(Dataset entries begins)

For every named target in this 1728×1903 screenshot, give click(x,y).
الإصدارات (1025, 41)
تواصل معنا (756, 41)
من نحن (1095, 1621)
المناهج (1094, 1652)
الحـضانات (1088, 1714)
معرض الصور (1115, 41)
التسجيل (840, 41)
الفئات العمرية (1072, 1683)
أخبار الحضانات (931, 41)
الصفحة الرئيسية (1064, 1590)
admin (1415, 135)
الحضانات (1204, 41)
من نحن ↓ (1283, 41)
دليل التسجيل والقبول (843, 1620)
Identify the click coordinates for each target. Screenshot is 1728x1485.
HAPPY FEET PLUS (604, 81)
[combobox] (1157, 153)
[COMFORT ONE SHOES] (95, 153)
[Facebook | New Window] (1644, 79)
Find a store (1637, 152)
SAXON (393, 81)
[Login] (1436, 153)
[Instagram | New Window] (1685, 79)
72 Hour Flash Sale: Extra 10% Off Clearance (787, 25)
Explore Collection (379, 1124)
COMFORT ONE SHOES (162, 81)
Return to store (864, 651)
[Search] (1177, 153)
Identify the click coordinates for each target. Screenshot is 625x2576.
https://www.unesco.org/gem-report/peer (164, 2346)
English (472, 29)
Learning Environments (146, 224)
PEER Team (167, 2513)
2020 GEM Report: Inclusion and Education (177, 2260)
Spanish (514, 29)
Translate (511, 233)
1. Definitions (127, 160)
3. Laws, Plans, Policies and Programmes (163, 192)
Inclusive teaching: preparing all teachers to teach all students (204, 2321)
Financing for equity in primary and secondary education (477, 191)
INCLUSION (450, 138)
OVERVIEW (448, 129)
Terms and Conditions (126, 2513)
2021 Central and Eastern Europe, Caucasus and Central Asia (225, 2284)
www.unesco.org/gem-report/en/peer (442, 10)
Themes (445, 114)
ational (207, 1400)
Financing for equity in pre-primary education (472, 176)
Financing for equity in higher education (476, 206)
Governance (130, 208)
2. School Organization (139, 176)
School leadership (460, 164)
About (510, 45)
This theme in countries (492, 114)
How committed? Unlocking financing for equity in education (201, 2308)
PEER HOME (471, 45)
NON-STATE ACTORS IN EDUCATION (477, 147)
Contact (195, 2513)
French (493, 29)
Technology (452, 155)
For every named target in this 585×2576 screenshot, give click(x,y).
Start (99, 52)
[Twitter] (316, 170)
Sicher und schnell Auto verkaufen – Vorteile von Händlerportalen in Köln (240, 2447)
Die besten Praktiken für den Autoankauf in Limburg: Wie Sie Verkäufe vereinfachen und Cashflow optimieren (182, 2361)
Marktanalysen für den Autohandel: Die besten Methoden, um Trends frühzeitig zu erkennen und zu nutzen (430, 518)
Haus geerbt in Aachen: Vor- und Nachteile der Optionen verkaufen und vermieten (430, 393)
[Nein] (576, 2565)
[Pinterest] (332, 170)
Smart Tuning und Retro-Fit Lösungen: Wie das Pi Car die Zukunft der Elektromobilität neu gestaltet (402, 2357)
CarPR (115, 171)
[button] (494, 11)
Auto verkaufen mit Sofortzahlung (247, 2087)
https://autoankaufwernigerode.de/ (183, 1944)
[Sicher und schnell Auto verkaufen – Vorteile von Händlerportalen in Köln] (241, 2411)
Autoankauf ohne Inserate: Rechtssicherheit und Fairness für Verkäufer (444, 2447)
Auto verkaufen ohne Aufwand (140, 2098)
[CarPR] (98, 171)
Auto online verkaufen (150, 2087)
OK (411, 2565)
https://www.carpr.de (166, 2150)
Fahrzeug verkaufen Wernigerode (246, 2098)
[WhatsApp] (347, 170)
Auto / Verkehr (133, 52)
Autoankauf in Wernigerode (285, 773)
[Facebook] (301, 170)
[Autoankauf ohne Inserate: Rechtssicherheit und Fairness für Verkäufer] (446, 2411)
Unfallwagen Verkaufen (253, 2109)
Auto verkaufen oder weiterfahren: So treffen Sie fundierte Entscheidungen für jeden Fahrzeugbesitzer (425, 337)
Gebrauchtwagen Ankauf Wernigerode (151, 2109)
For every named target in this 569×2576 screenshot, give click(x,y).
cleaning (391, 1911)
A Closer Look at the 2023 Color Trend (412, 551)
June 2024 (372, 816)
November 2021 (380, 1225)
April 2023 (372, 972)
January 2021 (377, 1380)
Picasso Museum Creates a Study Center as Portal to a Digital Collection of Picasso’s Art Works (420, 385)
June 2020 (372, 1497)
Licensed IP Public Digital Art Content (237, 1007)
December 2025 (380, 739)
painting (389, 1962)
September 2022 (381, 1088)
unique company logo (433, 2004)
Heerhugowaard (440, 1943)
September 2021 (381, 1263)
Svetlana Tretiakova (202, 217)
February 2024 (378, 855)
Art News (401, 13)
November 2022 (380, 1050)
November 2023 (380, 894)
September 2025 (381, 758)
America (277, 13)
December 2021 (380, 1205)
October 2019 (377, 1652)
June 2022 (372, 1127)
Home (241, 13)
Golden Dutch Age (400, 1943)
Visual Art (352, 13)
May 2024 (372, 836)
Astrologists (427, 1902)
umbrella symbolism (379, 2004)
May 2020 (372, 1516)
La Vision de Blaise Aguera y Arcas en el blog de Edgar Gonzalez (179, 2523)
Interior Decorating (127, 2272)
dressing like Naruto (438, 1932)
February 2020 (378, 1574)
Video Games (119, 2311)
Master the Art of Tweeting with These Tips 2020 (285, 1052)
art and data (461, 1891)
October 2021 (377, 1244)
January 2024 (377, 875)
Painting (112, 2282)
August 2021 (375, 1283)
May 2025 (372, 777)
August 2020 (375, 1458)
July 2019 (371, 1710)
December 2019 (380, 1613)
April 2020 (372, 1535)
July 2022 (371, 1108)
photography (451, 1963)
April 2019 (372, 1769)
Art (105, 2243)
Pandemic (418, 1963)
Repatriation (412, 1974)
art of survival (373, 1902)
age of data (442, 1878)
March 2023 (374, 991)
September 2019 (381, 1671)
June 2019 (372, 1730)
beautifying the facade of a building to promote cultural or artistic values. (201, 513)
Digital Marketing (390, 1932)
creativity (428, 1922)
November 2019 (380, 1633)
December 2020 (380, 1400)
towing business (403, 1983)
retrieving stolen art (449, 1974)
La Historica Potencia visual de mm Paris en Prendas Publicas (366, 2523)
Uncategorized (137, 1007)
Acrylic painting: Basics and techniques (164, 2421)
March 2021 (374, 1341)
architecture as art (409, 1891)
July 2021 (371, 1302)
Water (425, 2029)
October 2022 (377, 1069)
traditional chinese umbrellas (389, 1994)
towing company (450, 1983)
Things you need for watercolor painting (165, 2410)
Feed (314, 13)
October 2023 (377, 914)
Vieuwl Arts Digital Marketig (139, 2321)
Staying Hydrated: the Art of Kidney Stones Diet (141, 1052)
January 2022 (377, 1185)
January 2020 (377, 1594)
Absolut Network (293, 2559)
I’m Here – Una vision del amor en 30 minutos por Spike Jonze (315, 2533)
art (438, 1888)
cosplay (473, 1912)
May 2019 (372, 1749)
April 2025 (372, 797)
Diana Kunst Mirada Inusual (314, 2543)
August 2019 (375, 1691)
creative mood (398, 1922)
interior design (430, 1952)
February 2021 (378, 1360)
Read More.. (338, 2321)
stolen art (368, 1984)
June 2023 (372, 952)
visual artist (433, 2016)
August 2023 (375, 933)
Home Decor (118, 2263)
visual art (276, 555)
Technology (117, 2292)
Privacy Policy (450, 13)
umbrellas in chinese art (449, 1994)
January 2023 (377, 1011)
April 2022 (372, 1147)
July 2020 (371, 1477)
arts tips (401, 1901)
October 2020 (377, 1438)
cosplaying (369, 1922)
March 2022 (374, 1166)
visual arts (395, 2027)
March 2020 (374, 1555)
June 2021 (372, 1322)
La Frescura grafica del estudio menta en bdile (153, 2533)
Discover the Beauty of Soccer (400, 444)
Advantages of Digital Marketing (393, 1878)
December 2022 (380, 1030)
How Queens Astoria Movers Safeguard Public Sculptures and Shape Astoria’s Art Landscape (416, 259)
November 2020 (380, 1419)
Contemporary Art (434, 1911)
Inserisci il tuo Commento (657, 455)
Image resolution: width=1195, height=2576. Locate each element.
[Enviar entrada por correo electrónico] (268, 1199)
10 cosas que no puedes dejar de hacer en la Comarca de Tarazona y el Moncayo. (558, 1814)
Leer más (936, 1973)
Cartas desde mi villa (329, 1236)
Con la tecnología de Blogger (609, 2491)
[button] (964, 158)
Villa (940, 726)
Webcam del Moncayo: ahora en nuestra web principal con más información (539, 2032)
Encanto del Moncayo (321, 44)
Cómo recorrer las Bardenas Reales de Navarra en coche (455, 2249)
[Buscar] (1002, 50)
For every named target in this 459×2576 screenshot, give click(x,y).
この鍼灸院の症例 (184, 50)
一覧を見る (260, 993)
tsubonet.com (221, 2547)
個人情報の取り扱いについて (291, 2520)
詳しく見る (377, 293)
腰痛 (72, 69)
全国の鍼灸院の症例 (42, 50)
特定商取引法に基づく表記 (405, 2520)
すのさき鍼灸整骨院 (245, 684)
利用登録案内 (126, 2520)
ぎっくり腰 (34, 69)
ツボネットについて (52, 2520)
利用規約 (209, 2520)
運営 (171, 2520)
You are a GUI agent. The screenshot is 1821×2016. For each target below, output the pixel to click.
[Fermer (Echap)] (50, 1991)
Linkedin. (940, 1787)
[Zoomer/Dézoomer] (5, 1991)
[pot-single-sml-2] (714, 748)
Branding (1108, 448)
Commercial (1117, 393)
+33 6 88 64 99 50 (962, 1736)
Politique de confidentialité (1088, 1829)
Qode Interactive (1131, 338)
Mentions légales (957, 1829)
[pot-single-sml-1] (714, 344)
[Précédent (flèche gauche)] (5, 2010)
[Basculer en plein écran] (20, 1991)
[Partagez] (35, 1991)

(Dataset entries ends)

Your goal: Using the records above, restate word for word the lines from the one with "January 2024 (377, 875)" through the one with "Discover the Beauty of Soccer (400, 444)", both included.

Answer for this exercise:
January 2024 (377, 875)
Painting (112, 2282)
August 2021 (375, 1283)
May 2025 (372, 777)
August 2020 (375, 1458)
July 2019 (371, 1710)
December 2019 (380, 1613)
April 2020 (372, 1535)
July 2022 (371, 1108)
photography (451, 1963)
April 2019 (372, 1769)
Art (105, 2243)
Pandemic (418, 1963)
Repatriation (412, 1974)
art of survival (373, 1902)
age of data (442, 1878)
March 2023 (374, 991)
September 2019 (381, 1671)
June 2019 (372, 1730)
beautifying the facade of a building to promote cultural or artistic values. (201, 513)
Digital Marketing (390, 1932)
creativity (428, 1922)
November 2019 (380, 1633)
December 2020 (380, 1400)
towing business (403, 1983)
retrieving stolen art (449, 1974)
La Historica Potencia visual de mm Paris en Prendas Publicas (366, 2523)
Uncategorized (137, 1007)
Acrylic painting: Basics and techniques (164, 2421)
March 2021 (374, 1341)
architecture as art (409, 1891)
July 2021 (371, 1302)
Water (425, 2029)
October 2022 (377, 1069)
traditional chinese umbrellas (389, 1994)
towing company (450, 1983)
Things you need for watercolor painting (165, 2410)
Feed (314, 13)
October 2023 (377, 914)
Vieuwl Arts Digital Marketig (139, 2321)
Staying Hydrated: the Art of Kidney Stones Diet (141, 1052)
January 2022 (377, 1185)
January 2020 (377, 1594)
Absolut Network (293, 2559)
I’m Here – Una vision del amor en 30 minutos por Spike Jonze (315, 2533)
art (438, 1888)
cosplay (473, 1912)
May 2019 (372, 1749)
April 2025 (372, 797)
Diana Kunst Mirada Inusual (314, 2543)
August 2019 (375, 1691)
creative mood (398, 1922)
interior design (430, 1952)
February 2021 (378, 1360)
Read More.. (338, 2321)
stolen art (368, 1984)
June 2023 (372, 952)
visual artist (433, 2016)
August 2023 (375, 933)
Home Decor (118, 2263)
visual art (276, 555)
Technology (117, 2292)
Privacy Policy (450, 13)
umbrellas in chinese art (449, 1994)
January 2023 (377, 1011)
April 2022 (372, 1147)
July 2020 (371, 1477)
arts tips (401, 1901)
October 2020 (377, 1438)
cosplaying (369, 1922)
March 2022 (374, 1166)
visual arts (395, 2027)
March 2020 (374, 1555)
June 2021 (372, 1322)
La Frescura grafica del estudio menta en bdile (153, 2533)
Discover the Beauty of Soccer (400, 444)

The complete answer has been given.